### TASK DETAILS
Even where a line looks wrong, copy it exactly and include every entry.

### DATASET EXTRACT
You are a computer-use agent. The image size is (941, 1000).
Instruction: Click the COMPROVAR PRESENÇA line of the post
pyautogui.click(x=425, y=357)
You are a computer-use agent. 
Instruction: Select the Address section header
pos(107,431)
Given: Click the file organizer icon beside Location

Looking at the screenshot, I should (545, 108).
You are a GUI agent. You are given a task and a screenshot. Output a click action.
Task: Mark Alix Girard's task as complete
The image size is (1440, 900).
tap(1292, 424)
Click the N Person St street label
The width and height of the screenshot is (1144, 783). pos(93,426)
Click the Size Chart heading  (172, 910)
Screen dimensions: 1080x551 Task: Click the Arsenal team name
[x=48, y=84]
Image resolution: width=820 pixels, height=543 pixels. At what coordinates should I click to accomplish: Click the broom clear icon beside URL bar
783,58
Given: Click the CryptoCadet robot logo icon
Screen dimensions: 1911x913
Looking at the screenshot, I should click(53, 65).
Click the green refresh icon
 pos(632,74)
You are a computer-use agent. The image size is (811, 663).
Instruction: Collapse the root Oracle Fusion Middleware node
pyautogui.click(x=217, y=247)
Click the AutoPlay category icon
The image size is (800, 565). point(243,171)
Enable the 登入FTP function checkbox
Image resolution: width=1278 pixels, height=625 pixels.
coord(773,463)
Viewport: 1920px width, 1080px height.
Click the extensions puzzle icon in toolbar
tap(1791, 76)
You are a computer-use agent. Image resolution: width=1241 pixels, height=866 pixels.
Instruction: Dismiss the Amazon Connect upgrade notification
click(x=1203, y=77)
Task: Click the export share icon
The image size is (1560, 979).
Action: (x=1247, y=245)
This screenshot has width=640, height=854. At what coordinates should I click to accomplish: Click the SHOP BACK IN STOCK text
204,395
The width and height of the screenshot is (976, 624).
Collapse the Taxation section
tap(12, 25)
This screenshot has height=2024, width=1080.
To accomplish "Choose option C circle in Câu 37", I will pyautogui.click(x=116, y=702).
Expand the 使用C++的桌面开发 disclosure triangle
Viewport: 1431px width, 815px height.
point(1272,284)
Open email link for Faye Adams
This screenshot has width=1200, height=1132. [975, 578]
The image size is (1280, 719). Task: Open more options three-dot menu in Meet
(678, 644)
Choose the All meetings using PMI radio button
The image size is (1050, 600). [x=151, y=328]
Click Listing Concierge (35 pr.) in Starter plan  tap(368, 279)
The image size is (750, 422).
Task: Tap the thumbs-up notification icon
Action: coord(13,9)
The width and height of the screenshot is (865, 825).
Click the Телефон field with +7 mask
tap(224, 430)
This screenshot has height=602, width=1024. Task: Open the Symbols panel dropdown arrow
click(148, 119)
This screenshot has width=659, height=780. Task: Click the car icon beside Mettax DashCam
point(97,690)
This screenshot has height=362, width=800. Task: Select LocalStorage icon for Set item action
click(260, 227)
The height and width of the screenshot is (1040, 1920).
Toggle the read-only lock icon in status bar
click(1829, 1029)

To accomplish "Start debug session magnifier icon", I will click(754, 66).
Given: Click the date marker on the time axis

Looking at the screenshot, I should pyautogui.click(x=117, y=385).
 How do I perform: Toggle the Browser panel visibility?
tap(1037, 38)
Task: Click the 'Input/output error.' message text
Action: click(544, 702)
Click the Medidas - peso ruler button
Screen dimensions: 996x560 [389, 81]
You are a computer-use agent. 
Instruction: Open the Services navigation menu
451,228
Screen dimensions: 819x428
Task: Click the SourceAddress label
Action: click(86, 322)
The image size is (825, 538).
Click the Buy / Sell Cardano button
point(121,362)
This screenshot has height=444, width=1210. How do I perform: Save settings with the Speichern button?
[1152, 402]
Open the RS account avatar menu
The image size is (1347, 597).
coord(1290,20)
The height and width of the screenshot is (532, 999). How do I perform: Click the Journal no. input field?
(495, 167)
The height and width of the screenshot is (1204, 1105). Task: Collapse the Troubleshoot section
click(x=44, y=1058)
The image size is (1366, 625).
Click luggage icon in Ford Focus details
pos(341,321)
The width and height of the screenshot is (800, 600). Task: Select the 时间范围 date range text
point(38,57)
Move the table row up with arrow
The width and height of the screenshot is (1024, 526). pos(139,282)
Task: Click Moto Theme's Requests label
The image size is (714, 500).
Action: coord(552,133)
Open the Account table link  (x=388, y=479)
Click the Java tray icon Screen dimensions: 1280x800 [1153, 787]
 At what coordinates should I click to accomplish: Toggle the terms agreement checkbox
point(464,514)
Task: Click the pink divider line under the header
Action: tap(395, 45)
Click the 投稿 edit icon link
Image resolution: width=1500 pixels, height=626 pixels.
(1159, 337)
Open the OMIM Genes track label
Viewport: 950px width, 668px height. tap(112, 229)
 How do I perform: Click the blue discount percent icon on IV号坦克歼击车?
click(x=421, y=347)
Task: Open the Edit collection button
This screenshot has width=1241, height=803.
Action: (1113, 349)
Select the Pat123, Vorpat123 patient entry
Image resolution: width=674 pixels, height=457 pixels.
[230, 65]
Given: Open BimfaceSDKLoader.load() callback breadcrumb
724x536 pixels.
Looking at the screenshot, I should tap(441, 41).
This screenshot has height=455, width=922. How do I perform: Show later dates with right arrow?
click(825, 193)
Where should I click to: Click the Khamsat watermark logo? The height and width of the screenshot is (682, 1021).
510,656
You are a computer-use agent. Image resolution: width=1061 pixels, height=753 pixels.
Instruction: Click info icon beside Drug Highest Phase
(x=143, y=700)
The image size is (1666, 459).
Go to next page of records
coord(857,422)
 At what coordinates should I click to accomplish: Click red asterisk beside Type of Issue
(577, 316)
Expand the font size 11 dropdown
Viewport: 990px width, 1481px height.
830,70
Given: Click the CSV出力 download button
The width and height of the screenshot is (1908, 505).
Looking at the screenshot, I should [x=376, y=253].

### ANSWER TO THE EXERCISE
You are a computer-use agent. The image size is (941, 1000).
Instruction: Click the COMPROVAR PRESENÇA line of the post
pyautogui.click(x=425, y=357)
You are a computer-use agent. 
Instruction: Select the Address section header
pos(107,431)
Given: Click the file organizer icon beside Location

Looking at the screenshot, I should (545, 108).
You are a GUI agent. You are given a task and a screenshot. Output a click action.
Task: Mark Alix Girard's task as complete
The image size is (1440, 900).
tap(1292, 424)
Click the N Person St street label
The width and height of the screenshot is (1144, 783). pos(93,426)
Click the Size Chart heading  (172, 910)
Screen dimensions: 1080x551 Task: Click the Arsenal team name
[x=48, y=84]
Image resolution: width=820 pixels, height=543 pixels. At what coordinates should I click to accomplish: Click the broom clear icon beside URL bar
783,58
Given: Click the CryptoCadet robot logo icon
Screen dimensions: 1911x913
Looking at the screenshot, I should click(53, 65).
Click the green refresh icon
 pos(632,74)
You are a computer-use agent. The image size is (811, 663).
Instruction: Collapse the root Oracle Fusion Middleware node
pyautogui.click(x=217, y=247)
Click the AutoPlay category icon
The image size is (800, 565). point(243,171)
Enable the 登入FTP function checkbox
Image resolution: width=1278 pixels, height=625 pixels.
coord(773,463)
Viewport: 1920px width, 1080px height.
Click the extensions puzzle icon in toolbar
tap(1791, 76)
You are a computer-use agent. Image resolution: width=1241 pixels, height=866 pixels.
Instruction: Dismiss the Amazon Connect upgrade notification
click(x=1203, y=77)
Task: Click the export share icon
The image size is (1560, 979).
Action: (x=1247, y=245)
This screenshot has width=640, height=854. At what coordinates should I click to accomplish: Click the SHOP BACK IN STOCK text
204,395
The width and height of the screenshot is (976, 624).
Collapse the Taxation section
tap(12, 25)
This screenshot has height=2024, width=1080.
To accomplish "Choose option C circle in Câu 37", I will pyautogui.click(x=116, y=702).
Expand the 使用C++的桌面开发 disclosure triangle
Viewport: 1431px width, 815px height.
point(1272,284)
Open email link for Faye Adams
This screenshot has width=1200, height=1132. [975, 578]
The image size is (1280, 719). Task: Open more options three-dot menu in Meet
(678, 644)
Choose the All meetings using PMI radio button
The image size is (1050, 600). [x=151, y=328]
Click Listing Concierge (35 pr.) in Starter plan  tap(368, 279)
The image size is (750, 422).
Task: Tap the thumbs-up notification icon
Action: coord(13,9)
The width and height of the screenshot is (865, 825).
Click the Телефон field with +7 mask
tap(224, 430)
This screenshot has height=602, width=1024. Task: Open the Symbols panel dropdown arrow
click(148, 119)
This screenshot has width=659, height=780. Task: Click the car icon beside Mettax DashCam
point(97,690)
This screenshot has height=362, width=800. Task: Select LocalStorage icon for Set item action
click(260, 227)
The height and width of the screenshot is (1040, 1920).
Toggle the read-only lock icon in status bar
click(1829, 1029)

To accomplish "Start debug session magnifier icon", I will click(754, 66).
Given: Click the date marker on the time axis

Looking at the screenshot, I should pyautogui.click(x=117, y=385).
 How do I perform: Toggle the Browser panel visibility?
tap(1037, 38)
Task: Click the 'Input/output error.' message text
Action: click(544, 702)
Click the Medidas - peso ruler button
Screen dimensions: 996x560 [389, 81]
You are a computer-use agent. 
Instruction: Open the Services navigation menu
451,228
Screen dimensions: 819x428
Task: Click the SourceAddress label
Action: click(86, 322)
The image size is (825, 538).
Click the Buy / Sell Cardano button
point(121,362)
This screenshot has height=444, width=1210. How do I perform: Save settings with the Speichern button?
[1152, 402]
Open the RS account avatar menu
The image size is (1347, 597).
coord(1290,20)
The height and width of the screenshot is (532, 999). How do I perform: Click the Journal no. input field?
(495, 167)
The height and width of the screenshot is (1204, 1105). Task: Collapse the Troubleshoot section
click(x=44, y=1058)
The image size is (1366, 625).
Click luggage icon in Ford Focus details
pos(341,321)
The width and height of the screenshot is (800, 600). Task: Select the 时间范围 date range text
point(38,57)
Move the table row up with arrow
The width and height of the screenshot is (1024, 526). pos(139,282)
Task: Click Moto Theme's Requests label
The image size is (714, 500).
Action: coord(552,133)
Open the Account table link  (x=388, y=479)
Click the Java tray icon Screen dimensions: 1280x800 [1153, 787]
 At what coordinates should I click to accomplish: Toggle the terms agreement checkbox
point(464,514)
Task: Click the pink divider line under the header
Action: tap(395, 45)
Click the 投稿 edit icon link
Image resolution: width=1500 pixels, height=626 pixels.
(1159, 337)
Open the OMIM Genes track label
Viewport: 950px width, 668px height. tap(112, 229)
 How do I perform: Click the blue discount percent icon on IV号坦克歼击车?
click(x=421, y=347)
Task: Open the Edit collection button
This screenshot has width=1241, height=803.
Action: (1113, 349)
Select the Pat123, Vorpat123 patient entry
Image resolution: width=674 pixels, height=457 pixels.
[230, 65]
Given: Open BimfaceSDKLoader.load() callback breadcrumb
724x536 pixels.
Looking at the screenshot, I should tap(441, 41).
This screenshot has height=455, width=922. How do I perform: Show later dates with right arrow?
click(825, 193)
Where should I click to: Click the Khamsat watermark logo? The height and width of the screenshot is (682, 1021).
510,656
You are a computer-use agent. Image resolution: width=1061 pixels, height=753 pixels.
Instruction: Click info icon beside Drug Highest Phase
(x=143, y=700)
The image size is (1666, 459).
Go to next page of records
coord(857,422)
 At what coordinates should I click to accomplish: Click red asterisk beside Type of Issue
(577, 316)
Expand the font size 11 dropdown
Viewport: 990px width, 1481px height.
830,70
Given: Click the CSV出力 download button
The width and height of the screenshot is (1908, 505).
Looking at the screenshot, I should [x=376, y=253].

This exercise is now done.